### Supplied material
•••••

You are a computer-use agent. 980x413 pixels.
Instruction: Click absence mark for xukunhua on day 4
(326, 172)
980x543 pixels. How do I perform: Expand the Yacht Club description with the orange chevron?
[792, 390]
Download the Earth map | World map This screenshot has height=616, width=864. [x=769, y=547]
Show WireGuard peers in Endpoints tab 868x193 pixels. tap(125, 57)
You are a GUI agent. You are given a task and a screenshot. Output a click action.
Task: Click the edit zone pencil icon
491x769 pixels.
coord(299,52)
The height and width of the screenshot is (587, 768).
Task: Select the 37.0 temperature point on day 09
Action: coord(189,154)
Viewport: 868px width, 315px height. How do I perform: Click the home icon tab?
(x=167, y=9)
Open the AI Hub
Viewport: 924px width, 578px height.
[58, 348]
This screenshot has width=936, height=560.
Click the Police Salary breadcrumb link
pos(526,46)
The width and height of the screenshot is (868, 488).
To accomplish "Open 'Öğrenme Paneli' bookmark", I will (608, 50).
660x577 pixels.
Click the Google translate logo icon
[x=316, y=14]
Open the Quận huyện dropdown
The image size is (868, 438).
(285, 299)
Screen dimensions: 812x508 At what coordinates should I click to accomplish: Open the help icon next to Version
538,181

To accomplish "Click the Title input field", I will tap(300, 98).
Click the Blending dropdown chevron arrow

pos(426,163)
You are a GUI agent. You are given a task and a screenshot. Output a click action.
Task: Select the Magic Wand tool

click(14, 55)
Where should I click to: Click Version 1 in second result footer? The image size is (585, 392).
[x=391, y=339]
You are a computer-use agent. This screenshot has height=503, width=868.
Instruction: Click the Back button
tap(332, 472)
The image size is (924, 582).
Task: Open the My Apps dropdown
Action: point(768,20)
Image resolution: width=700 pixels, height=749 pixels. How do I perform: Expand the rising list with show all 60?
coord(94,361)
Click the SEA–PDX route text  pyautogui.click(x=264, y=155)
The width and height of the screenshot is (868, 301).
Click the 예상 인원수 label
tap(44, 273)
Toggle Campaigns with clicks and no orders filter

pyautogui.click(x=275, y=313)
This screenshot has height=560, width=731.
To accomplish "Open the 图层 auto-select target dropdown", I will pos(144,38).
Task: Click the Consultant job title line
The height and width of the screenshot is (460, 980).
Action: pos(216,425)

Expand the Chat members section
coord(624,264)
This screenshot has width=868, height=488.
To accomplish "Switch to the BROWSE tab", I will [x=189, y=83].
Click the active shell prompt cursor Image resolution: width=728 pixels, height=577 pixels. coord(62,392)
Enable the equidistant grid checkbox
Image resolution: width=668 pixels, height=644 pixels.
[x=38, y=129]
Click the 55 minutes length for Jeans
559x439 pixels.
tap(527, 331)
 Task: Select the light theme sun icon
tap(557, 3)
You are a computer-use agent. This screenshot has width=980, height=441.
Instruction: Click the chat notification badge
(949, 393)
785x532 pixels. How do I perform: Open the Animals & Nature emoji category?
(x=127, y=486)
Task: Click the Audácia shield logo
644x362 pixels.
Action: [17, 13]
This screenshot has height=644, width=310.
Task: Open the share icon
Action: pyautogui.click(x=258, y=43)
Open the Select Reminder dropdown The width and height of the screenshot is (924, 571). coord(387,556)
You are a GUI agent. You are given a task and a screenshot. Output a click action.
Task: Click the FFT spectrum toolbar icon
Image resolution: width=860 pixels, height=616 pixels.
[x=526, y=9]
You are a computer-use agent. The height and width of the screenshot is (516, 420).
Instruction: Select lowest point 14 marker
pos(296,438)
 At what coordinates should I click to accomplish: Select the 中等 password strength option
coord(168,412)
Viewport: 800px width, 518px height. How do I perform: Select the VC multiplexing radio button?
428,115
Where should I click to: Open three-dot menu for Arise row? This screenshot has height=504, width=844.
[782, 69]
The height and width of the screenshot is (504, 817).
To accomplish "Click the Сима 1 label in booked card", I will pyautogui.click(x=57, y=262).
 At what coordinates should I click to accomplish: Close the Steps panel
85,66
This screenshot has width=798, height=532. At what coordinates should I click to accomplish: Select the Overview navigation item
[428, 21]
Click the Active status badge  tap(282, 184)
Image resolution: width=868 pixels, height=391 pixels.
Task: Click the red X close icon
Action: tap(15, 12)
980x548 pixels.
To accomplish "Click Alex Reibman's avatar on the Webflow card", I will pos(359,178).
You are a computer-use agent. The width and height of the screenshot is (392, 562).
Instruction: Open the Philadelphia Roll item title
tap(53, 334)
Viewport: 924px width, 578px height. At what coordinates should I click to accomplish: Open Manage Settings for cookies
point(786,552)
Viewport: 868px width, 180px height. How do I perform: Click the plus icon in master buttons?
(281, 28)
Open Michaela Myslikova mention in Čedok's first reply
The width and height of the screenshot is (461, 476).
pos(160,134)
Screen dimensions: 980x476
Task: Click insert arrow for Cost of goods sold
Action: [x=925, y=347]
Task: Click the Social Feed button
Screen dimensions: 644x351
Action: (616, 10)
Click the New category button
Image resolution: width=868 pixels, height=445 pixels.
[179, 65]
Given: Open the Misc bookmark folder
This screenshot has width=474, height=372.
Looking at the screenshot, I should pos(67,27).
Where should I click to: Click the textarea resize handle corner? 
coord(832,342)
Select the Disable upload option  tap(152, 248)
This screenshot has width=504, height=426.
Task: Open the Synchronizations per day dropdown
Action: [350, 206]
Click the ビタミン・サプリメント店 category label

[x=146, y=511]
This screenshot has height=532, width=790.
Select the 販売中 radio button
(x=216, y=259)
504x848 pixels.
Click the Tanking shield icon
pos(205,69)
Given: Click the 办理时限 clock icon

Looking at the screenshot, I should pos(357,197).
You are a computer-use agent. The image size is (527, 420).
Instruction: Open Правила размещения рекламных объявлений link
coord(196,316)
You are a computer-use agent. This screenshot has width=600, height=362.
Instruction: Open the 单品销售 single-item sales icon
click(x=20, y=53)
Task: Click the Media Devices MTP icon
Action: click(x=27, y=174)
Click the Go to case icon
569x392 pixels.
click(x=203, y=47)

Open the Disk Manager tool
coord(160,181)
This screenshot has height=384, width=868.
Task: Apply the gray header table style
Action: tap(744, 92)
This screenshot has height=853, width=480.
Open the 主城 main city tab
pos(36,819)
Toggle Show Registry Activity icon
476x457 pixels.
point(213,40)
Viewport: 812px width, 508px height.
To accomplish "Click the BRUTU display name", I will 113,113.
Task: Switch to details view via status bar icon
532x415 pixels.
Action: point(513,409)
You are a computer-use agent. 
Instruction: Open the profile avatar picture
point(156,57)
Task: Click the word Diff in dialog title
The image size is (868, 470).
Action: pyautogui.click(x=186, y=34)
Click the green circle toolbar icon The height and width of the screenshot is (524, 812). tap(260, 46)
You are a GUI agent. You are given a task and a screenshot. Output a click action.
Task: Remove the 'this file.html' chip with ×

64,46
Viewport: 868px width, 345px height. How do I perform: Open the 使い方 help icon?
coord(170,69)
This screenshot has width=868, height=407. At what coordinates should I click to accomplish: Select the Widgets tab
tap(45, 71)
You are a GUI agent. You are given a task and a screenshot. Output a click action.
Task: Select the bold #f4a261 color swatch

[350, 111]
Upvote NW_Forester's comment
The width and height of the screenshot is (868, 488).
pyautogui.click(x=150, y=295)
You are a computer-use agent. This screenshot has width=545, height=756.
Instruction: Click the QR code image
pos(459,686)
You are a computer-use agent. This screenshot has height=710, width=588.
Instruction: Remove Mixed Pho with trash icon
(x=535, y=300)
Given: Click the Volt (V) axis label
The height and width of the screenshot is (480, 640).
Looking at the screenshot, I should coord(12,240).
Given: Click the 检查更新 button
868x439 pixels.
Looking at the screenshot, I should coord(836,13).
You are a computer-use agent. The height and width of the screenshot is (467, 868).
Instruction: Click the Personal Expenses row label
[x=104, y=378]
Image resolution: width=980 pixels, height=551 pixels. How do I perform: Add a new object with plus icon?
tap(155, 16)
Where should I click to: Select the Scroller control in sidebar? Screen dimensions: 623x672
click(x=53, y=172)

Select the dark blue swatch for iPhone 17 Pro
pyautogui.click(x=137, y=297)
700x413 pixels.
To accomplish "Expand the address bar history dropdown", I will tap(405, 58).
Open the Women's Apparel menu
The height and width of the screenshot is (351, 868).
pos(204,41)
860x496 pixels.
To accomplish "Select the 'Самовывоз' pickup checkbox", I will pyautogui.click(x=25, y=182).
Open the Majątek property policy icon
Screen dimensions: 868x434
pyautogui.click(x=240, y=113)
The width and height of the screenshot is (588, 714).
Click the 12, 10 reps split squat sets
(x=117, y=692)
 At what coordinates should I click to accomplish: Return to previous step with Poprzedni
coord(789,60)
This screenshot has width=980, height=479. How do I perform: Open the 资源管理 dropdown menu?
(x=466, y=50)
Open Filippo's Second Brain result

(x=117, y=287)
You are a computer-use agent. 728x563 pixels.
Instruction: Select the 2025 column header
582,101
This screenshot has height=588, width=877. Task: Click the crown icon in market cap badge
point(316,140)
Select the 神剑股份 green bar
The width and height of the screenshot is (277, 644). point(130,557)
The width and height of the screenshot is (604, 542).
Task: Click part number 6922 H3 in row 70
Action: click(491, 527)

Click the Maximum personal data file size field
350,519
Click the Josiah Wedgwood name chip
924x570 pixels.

•••••

Every line in the listing above that mentions "toolbar" should be returned.

Task: Click the FFT spectrum toolbar icon
Click the green circle toolbar icon The height and width of the screenshot is (524, 812). tap(260, 46)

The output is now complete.